New Zealand's drowning toll rises
NEW Zealand's drowning toll is now more prominent than the road toll, according to Water Safety New Zealand.
Four people are confirmed dead, and a fifth is missing presumed drowned after a dire Easter in the water.
Water Safety NZ Chief Executive Matt Claridge said the toll was growing and attitudes to water safety needed to change.
"When you're seeing five drownings over the Easter weekend and no deaths on the road that's saying something.
"Often the drowning toll will be higher. It's not a competition but drowning can often be the poor cousin," said Claridge.
Ram Bade was taking pictures of a waterfall at a popular tourist spot on Sunday.
The 28-year-old had been swimming with two friends at Waikino Gorge -- between Paeroa and Waihi -- when he tried to get closer to the waterfall for a photograph shortly after noon.
As he struggled to return to his friends, he was pulled under by the current and desperately screamed for help.
His friends and visitors tried to save him but ended up needing to be rescued themselves.
He was one of four drownings over the Easter holiday.
Mr Bade's death followed two drownings in Auckland.
A 55-year-old man died while trying to save a dog from being attacked by swans, and a man aged in his 30s drowned in the Waitemata Harbour near the North Shore Chelsea sugar refinery.
Westport man David Edward Pascoe, 56, died after he was swept off rocks on the West Coast during a king tide.
He had been fishing at Charleston, about 20km south of Westport, when he was washed into the surf by a freak wave about 5pm on Saturday.
Searchers are continuing to scour a Wairarapa beach after a swimmer went missing yesterday afternoon.
The man in his mid-twenties was swimming with a small group of friends about 4.45pm just north of Akitio, 85km south-east of Dannevirke, when he went under the water and did not resurface, Inspector Marty Parker said.
The search for the man resumed this morning and the police dive squad was currently on their way to the scene, Inspector Ken Clymo said.
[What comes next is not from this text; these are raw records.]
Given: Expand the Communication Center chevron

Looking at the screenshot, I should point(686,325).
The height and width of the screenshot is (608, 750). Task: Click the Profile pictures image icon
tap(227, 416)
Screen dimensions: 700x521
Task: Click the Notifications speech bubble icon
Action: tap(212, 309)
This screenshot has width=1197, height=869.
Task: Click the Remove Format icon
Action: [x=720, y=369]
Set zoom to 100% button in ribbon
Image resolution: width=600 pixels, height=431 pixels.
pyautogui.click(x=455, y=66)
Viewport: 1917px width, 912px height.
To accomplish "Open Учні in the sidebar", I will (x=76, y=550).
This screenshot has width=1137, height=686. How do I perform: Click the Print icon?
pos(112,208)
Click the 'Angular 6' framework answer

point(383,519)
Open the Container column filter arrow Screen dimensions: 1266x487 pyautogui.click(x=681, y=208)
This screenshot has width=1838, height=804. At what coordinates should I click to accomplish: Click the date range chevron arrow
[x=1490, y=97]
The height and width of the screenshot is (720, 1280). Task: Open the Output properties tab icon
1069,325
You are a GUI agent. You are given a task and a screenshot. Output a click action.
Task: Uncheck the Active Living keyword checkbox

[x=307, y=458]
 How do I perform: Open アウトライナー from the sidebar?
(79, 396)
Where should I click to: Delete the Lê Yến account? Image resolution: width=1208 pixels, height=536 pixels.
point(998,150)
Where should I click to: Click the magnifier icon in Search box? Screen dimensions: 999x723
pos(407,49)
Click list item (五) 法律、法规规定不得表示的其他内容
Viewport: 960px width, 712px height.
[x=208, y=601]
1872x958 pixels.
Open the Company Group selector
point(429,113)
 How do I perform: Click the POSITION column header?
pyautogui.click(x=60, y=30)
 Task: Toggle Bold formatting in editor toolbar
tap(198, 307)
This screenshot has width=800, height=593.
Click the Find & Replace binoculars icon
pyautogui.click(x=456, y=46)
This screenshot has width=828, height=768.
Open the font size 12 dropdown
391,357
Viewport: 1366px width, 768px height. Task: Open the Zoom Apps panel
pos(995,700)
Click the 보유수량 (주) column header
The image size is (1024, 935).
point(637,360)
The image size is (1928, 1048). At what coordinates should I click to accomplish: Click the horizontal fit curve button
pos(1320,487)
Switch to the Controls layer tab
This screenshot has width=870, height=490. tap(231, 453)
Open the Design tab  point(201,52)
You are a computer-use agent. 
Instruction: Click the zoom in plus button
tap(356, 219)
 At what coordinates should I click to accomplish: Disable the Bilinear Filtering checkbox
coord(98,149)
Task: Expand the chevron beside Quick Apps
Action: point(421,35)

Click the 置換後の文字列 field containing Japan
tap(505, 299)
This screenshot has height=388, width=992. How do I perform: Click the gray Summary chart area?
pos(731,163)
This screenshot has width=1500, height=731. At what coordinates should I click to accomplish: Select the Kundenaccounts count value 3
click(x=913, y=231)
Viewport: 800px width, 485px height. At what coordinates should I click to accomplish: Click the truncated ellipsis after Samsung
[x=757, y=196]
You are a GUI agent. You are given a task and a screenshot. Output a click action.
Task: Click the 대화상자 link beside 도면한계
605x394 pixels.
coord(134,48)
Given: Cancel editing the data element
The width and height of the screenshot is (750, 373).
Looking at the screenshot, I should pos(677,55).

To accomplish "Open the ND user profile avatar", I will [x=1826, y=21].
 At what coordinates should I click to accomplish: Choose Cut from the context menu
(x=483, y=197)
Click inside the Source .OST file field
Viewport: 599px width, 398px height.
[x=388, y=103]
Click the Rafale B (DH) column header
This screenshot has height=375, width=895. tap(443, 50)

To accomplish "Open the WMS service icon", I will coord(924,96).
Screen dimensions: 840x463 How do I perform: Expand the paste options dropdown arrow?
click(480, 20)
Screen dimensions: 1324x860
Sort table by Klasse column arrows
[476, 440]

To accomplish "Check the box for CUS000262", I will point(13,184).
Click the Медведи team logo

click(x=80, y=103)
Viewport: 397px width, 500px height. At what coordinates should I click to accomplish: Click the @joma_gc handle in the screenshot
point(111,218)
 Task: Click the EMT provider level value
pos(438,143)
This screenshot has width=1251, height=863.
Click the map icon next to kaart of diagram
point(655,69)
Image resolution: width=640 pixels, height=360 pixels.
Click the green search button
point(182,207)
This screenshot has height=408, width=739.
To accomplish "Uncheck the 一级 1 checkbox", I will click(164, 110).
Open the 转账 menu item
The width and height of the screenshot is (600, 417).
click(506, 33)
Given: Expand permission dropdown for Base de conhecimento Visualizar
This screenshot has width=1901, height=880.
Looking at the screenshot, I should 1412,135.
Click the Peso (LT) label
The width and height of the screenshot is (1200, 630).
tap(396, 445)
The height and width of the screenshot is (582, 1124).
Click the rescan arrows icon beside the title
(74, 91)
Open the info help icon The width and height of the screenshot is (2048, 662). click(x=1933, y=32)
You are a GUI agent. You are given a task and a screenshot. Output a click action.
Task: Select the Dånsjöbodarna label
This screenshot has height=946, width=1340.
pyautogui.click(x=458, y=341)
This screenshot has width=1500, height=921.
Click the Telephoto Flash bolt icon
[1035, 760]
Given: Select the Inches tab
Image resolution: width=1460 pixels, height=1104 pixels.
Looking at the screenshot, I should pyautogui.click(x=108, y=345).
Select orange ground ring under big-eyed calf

Several other people, including a seven-year-old, found face down in water at Hahei on the Coromandel yesterday (Mon), had lucky escapes.
Last year's drowning toll of 123 was up 41 per cent on 2010 and was the worst in eight years.
This year's drowning rates were just behind last year -- 41 people died compared to 46 at the same time last year.
"My frustration is in and around the attitude of males. It's complacency, it's lack of thoughtful decision making, and a disregard for one's own safety that's led to most of the drownings," said Mr Claridge.
Water Safety New Zealand statistics showed Maori were over-represented in the statistics.
Of last year's drownings, 24 -- about 20 per cent -- were Maori, while Maori comprised just 14.6 per cent of the population.
Alcohol was a factor in 18 per cent of all drownings.
Mr Claridge said it was disappointing that advice on commonsense decision-making around drinking and recreational boating had to be made off the back of a death.
"The advice is that skippers don't drink and that those people who are out on the boat don't drink either, because you never know when you're going to need the full benefit of your judgment, and alcohol compromises both your judgment and ability to swim."
He said New Zealand's high rate of drowning could be lowered if all children learnt swim and survival skills.